### Extracted information
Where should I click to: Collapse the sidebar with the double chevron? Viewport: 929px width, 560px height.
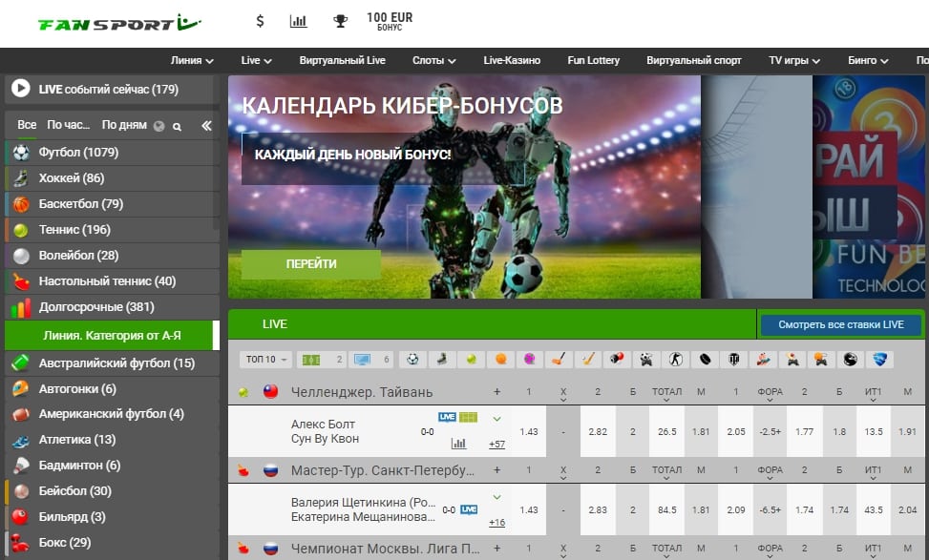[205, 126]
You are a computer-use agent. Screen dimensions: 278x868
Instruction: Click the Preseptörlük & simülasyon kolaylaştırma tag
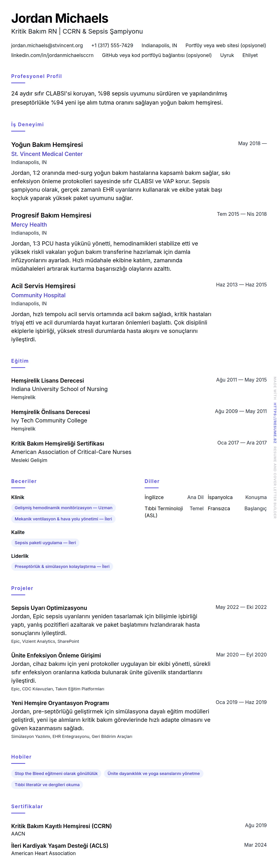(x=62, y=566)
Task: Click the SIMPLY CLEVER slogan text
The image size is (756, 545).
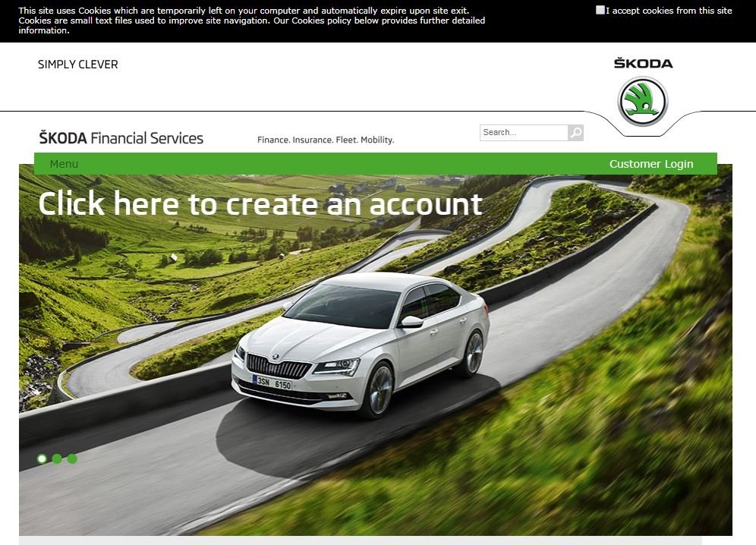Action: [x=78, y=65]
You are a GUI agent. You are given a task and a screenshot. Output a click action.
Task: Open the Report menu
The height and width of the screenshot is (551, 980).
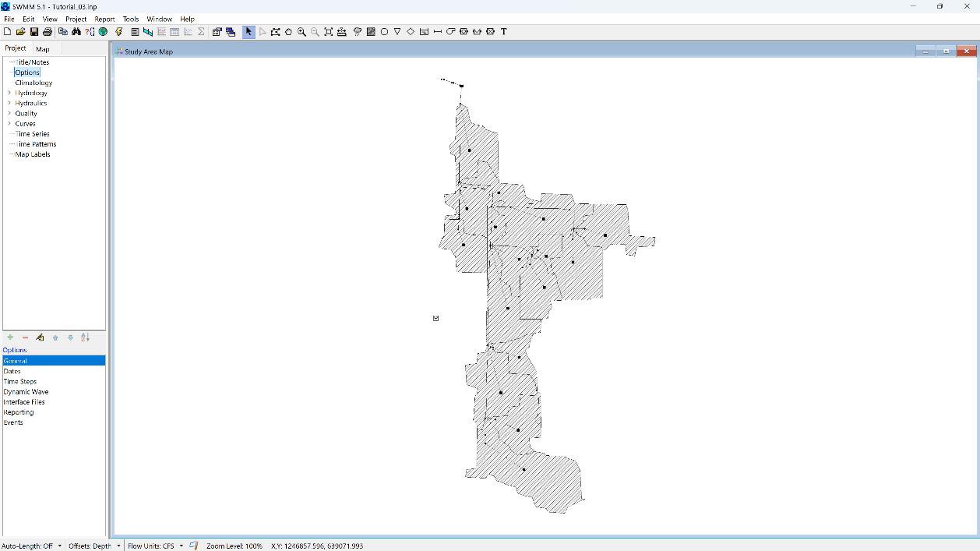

### Instructions for the task
Excluding all pictures, output exactly the lines from the line containing "Task: Click the SIMPLY CLEVER slogan text" through the last line of the entries above.

### Your solution
Task: Click the SIMPLY CLEVER slogan text
The image size is (756, 545).
Action: [x=78, y=65]
You are a GUI agent. You are given a task and a screenshot. Output a click action.
Task: Open the Report menu
The height and width of the screenshot is (551, 980).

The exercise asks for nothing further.